- [Records from a pointing dataset]
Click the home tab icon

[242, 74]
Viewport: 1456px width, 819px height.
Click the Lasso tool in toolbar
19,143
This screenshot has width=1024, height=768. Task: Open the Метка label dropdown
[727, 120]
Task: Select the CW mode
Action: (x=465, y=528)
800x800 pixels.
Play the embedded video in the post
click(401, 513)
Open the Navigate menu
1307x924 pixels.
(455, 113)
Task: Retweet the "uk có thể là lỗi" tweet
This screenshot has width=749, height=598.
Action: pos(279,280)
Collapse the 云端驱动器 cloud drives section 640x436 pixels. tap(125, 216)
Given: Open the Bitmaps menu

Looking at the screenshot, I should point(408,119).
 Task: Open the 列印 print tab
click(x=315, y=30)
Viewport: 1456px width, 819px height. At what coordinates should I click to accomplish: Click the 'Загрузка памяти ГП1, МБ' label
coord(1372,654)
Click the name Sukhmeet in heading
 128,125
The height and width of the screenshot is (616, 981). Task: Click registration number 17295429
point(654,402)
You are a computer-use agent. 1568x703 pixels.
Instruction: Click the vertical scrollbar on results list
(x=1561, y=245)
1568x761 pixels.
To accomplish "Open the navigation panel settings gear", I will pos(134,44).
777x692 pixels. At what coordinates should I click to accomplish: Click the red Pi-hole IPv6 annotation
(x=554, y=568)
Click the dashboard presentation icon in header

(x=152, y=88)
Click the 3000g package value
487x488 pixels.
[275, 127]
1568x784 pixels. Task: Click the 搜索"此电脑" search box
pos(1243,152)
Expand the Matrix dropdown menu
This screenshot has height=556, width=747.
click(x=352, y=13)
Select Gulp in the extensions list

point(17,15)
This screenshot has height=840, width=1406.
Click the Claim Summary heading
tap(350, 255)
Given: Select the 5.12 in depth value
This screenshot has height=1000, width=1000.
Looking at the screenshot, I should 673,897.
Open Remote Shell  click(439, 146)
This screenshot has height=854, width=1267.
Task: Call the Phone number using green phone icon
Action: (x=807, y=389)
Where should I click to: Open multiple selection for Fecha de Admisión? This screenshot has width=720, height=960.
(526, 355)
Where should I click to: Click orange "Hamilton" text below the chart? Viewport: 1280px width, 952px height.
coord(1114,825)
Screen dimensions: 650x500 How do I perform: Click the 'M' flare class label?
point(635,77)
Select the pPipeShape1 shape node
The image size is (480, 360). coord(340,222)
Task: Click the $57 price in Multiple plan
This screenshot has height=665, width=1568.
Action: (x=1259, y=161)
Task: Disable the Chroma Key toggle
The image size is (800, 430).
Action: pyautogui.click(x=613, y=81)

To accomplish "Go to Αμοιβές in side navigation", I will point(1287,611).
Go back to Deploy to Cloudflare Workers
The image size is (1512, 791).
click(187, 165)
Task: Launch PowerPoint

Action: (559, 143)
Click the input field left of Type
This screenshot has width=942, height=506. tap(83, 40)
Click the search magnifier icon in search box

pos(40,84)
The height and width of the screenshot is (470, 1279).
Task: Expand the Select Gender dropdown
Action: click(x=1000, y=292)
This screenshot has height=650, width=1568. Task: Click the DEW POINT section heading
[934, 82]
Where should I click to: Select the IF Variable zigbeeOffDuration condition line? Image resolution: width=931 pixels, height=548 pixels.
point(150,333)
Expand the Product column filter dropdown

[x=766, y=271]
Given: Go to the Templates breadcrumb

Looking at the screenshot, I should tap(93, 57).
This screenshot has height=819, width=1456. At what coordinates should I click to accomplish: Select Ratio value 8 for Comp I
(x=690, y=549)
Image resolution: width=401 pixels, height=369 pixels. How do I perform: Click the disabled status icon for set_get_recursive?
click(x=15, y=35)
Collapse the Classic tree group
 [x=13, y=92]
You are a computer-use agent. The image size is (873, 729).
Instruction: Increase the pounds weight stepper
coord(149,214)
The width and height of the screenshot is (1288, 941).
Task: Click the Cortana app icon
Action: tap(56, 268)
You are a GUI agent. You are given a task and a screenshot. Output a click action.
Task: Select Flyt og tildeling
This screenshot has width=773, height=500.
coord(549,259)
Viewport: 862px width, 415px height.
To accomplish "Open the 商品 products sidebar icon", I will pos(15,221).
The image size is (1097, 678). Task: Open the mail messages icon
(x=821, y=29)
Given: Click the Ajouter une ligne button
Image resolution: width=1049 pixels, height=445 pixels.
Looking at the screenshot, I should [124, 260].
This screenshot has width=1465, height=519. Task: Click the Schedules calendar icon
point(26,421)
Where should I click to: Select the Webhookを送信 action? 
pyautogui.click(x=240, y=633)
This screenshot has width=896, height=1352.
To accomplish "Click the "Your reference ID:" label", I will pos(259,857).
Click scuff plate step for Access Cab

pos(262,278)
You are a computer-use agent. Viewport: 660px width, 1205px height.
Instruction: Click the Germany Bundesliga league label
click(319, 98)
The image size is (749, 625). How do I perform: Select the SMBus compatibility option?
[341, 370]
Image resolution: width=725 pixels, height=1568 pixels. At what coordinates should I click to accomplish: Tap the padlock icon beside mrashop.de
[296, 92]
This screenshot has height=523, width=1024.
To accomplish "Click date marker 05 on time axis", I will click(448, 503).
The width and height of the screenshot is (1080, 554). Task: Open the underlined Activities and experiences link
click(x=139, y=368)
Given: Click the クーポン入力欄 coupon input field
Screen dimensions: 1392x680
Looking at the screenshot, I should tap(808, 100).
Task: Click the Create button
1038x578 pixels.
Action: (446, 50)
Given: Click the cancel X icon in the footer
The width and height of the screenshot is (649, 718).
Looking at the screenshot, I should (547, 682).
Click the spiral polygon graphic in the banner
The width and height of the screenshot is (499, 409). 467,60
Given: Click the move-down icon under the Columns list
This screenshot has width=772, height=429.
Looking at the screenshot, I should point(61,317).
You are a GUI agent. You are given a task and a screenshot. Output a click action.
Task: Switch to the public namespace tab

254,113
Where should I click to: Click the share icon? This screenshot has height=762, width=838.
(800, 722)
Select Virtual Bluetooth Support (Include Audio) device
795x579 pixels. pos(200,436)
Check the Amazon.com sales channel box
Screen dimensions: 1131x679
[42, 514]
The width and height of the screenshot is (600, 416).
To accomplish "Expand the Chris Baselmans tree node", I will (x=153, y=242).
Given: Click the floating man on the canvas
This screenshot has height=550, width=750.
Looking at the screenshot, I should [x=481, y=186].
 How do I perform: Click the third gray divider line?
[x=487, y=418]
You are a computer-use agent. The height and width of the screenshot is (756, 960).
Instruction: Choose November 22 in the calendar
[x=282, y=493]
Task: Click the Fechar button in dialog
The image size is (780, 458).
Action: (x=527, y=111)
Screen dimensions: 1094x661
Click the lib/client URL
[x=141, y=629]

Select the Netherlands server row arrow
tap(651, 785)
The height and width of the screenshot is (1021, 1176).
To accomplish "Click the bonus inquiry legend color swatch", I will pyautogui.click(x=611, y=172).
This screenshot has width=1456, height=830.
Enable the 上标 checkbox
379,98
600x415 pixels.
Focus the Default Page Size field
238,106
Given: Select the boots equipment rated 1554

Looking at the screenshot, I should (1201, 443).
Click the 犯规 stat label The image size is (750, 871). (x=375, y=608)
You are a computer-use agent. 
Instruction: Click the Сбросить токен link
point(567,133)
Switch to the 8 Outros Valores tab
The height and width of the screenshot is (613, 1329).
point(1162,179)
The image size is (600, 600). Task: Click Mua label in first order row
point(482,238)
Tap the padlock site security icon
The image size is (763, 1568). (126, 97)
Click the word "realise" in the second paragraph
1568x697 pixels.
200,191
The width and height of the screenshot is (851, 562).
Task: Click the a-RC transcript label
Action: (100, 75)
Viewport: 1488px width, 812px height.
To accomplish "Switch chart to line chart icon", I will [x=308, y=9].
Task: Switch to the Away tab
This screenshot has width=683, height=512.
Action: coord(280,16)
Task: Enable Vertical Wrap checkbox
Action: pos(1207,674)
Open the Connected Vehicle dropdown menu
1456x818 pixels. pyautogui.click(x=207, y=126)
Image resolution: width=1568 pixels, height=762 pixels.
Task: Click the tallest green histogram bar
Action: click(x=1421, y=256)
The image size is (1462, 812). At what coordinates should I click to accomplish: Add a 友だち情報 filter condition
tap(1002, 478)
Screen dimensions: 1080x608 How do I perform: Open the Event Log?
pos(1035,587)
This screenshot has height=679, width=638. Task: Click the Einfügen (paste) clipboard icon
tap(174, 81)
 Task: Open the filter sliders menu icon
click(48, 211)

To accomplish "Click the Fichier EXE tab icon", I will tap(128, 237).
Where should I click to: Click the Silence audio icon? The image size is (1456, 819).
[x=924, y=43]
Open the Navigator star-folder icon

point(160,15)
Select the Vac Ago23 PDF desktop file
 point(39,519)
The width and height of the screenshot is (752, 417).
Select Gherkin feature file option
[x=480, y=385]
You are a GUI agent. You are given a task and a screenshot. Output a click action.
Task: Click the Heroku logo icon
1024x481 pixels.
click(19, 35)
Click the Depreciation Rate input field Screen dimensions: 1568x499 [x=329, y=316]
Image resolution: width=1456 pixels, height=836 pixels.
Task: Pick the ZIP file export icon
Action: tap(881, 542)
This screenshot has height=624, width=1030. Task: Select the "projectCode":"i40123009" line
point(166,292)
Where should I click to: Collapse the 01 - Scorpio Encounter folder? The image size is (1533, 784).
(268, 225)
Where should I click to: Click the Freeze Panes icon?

- [Instruction] Render the rows from the line with "Click the 犯规" to the line with "Action: pos(1207,674)" as a JSON list of strings, one string per line, with blank lines omitted.

- [Complete answer]
[
  "Click the 犯规 stat label The image size is (750, 871). (x=375, y=608)",
  "You are a computer-use agent. ",
  "Instruction: Click the Сбросить токен link",
  "point(567,133)",
  "Switch to the 8 Outros Valores tab",
  "The height and width of the screenshot is (613, 1329).",
  "point(1162,179)",
  "The image size is (600, 600). Task: Click Mua label in first order row",
  "point(482,238)",
  "Tap the padlock site security icon",
  "The image size is (763, 1568). (126, 97)",
  "Click the word \"realise\" in the second paragraph",
  "1568x697 pixels.",
  "200,191",
  "The width and height of the screenshot is (851, 562).",
  "Task: Click the a-RC transcript label",
  "Action: (100, 75)",
  "Viewport: 1488px width, 812px height.",
  "To accomplish \"Switch chart to line chart icon\", I will [x=308, y=9].",
  "Task: Switch to the Away tab",
  "This screenshot has width=683, height=512.",
  "Action: coord(280,16)",
  "Task: Enable Vertical Wrap checkbox",
  "Action: pos(1207,674)"
]